また、オイルは時間がたつと酸化し、風味が飛ぶものです。家庭で保存する際は光を避けられる涼しい場所を選びましょう。冷蔵庫に入れるのは低温すぎて香りがとびやすいのでお勧めできません。


イタリアのオリーヴオイルと産地

イタリアは、スペインに次ぐ116万ヘクタールでオリーヴを栽培し、年間57万トンものオリーヴオイルを生産しています。世界で一番オリーヴオイルが生産、消費されているのはヨーロッパですが、イタリアの生産量に至っては約4割をイタリアで消費しています。

オリーヴオイルはイタリア各地で生産されていますが、その7割が南部で生産されています。南イタリアの主な産地はカンパーニア、プーリア、カラブリア、シチリアの各州で、カンパニア州のものは口当たりが良くて、わずかに甘味を感じ、プーリア州のものは香り、コクが強く、カラブリア州のものは濃い色ながらフルーティ、そしてシチリア州のものは濃厚な香りのわりにはフルーティとされています。中部イタリアのオリーブオイル生産はトスカーナ、ウンブリア、ラツィオ、、アブルッツォの4州が中心ですが、中でもトスカーナ州のオリーヴオイルは色が濃く、強いフルーティな香りと、そのコクで世界的にも有名です。ウンブリア州のものとアブルッツォ州のものはともにフルーティでトスカーナ州のものに比べると、やや軽めで魚料理と野菜料理によく合うとされています。ラツィオ州のものは色調も味も濃厚で個性的です。

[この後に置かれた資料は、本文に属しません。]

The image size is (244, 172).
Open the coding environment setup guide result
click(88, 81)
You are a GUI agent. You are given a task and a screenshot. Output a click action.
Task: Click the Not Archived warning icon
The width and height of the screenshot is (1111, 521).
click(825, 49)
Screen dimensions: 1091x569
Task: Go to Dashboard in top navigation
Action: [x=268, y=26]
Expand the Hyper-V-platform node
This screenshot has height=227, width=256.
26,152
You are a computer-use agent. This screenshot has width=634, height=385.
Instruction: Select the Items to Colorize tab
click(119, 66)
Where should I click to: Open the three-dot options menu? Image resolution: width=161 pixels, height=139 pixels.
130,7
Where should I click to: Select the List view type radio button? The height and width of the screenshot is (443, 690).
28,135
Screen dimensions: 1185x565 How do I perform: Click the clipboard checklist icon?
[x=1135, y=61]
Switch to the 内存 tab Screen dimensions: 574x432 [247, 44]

北イタリアではリグーリア、ロンバルディア、フリウリ・ヴェネツィア・ジューリアの3州が主な産地です。リグーリアのオリーヴオイルは軽くて、口当たりが良く、ロンバルディアのものも同様で共にフルーティです。

また、フリウリ・ヴェネツィア・ジューリアはオリーヴオイルの品種も多く生産量も多いので、その性格も多様ですが全体としてエレガントな香りがあり、口当たりもまろやかです。

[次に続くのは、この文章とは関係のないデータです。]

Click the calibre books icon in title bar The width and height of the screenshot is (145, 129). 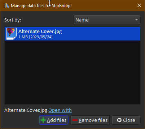(x=6, y=6)

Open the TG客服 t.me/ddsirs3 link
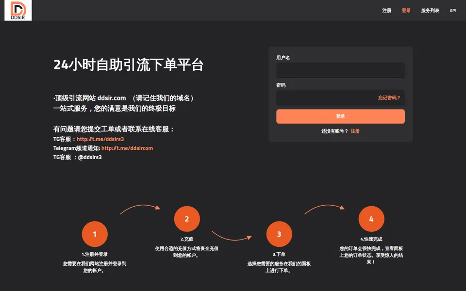coord(100,139)
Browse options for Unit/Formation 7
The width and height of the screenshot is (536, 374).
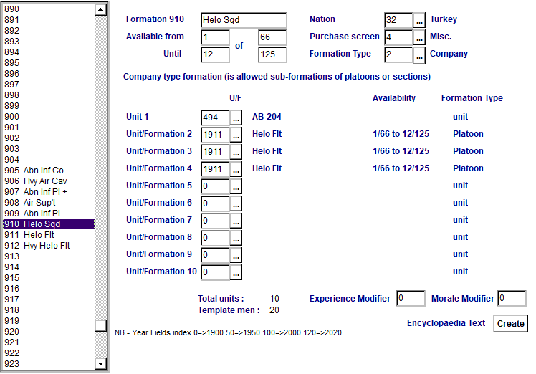pyautogui.click(x=236, y=221)
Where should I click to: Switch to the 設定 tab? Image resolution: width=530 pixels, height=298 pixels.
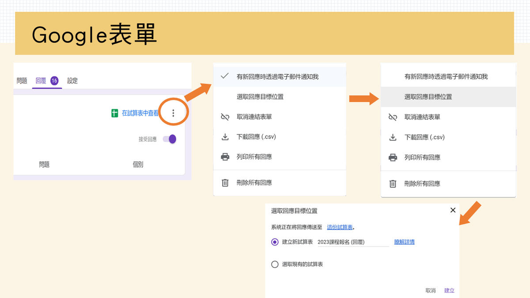[x=72, y=81]
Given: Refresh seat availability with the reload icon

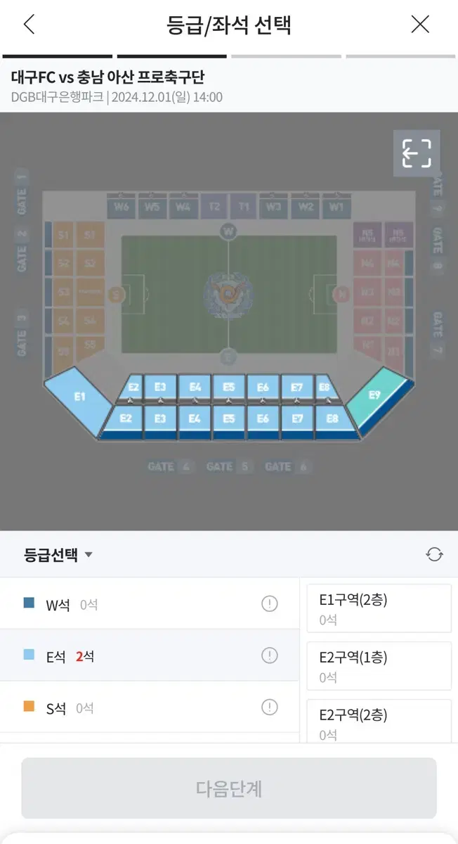Looking at the screenshot, I should tap(434, 554).
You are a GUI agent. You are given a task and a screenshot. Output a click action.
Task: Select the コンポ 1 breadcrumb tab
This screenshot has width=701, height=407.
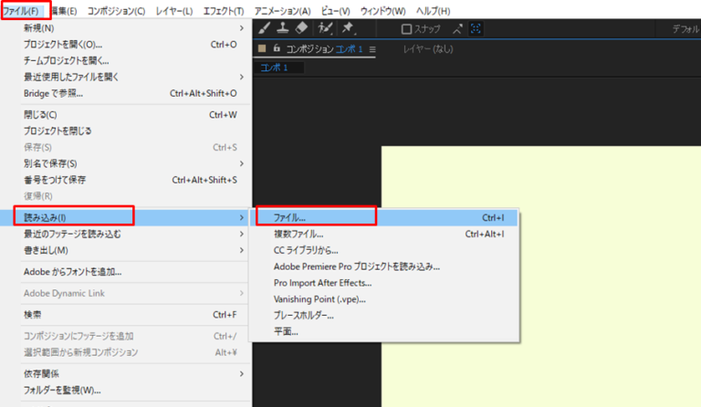point(274,68)
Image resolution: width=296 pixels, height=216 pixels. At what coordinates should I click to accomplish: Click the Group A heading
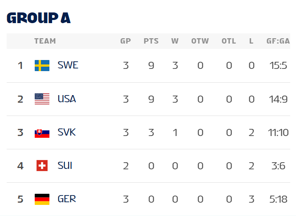click(39, 18)
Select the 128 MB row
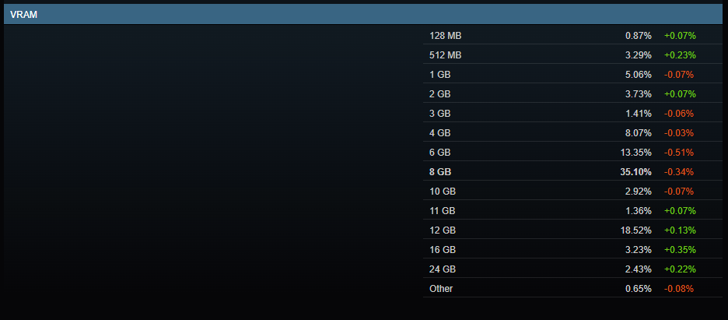728x320 pixels. click(x=572, y=36)
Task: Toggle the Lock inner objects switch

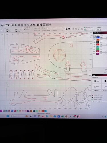Action: (85, 30)
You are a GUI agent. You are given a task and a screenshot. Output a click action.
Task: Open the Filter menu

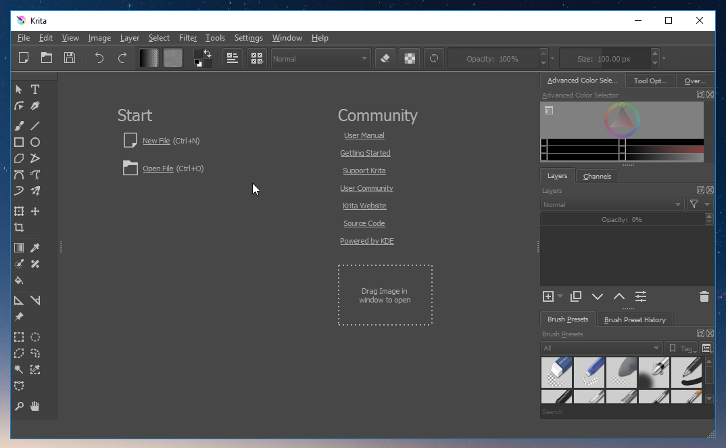[x=188, y=38]
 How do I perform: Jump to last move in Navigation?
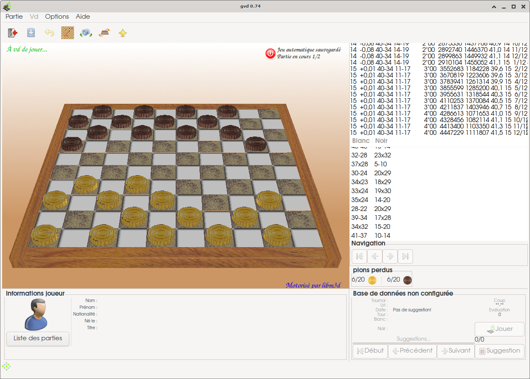pyautogui.click(x=405, y=256)
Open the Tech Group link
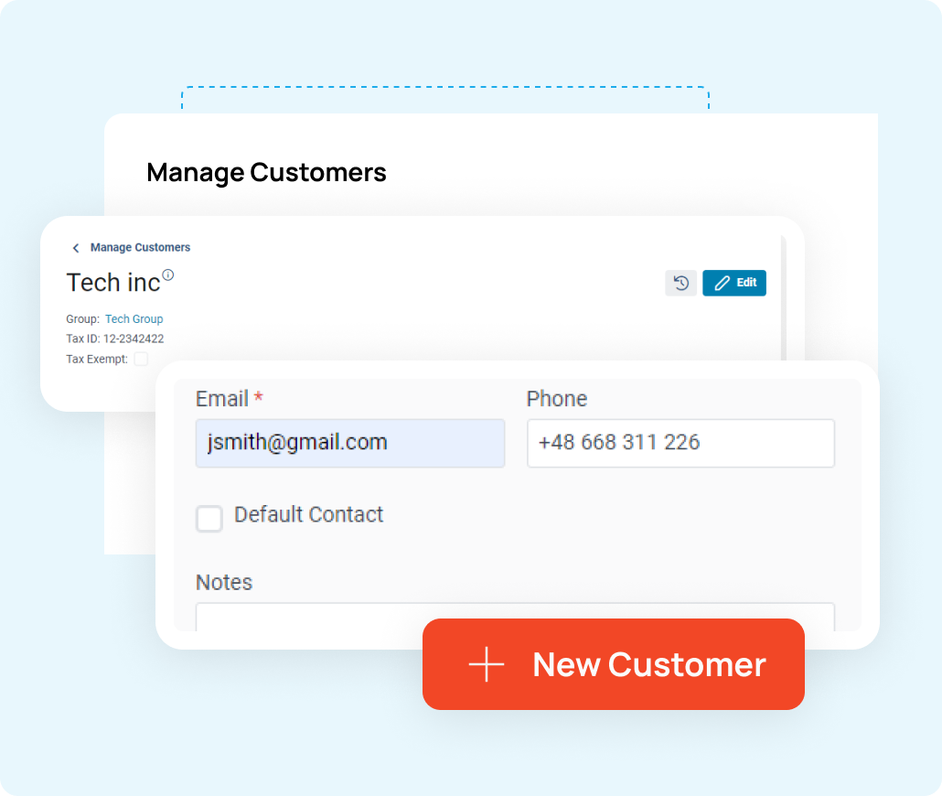This screenshot has width=942, height=796. pos(134,318)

なお、これらの州のほかにも本書に紹介しますように、トレンティーノ・アルト・アディジェ、エミリア・ロマーニャ両州でもオリーヴオイルを作っています。オリーヴの品種はさまざまで、500種類以上とも言われ、その組み合わせ方によってできるオリーブオイルの風味も違いますが、フラントイオ、レッチーノの品種などは全国的に使われているようで、北イタリアではこれに加えてカザリーヴァ、ドリッザールなど、中部イタリアではペンドリーノ、モライオーロ、南イタリアではモレスカ、コラティーナなどが多いようです。

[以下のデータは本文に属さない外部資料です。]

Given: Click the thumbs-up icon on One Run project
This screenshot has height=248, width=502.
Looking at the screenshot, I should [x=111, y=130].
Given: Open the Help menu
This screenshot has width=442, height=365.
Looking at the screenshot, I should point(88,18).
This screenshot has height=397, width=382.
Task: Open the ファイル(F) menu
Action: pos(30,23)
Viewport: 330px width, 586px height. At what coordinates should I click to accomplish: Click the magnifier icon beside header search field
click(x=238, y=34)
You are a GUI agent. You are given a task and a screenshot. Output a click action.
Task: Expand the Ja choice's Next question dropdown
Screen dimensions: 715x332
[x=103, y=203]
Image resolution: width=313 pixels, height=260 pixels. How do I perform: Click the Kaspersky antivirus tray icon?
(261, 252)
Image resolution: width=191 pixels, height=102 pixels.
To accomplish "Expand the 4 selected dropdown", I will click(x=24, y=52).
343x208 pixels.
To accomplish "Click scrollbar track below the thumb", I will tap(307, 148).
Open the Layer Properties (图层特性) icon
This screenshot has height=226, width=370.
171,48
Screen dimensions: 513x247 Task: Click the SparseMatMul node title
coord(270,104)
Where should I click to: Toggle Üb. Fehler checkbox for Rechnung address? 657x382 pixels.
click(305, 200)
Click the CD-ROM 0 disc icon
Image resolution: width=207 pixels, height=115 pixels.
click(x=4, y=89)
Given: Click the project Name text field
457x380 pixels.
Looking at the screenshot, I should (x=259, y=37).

例えば、フラントイオは非常に濃い緑色で、ほどよい辛味と苦味のあるオリーヴオイルを作ります。モライオーロは、オリーヴの果実の風味に富むオリーヴオイルを作り、またレッチーノとペンドリーノは、オリーヴオイルの味わいを心地よいまろやかなものにするので、これらを適当に組み合わせることによって生産者は自分のオリーヴオイルの個性を出すわけです。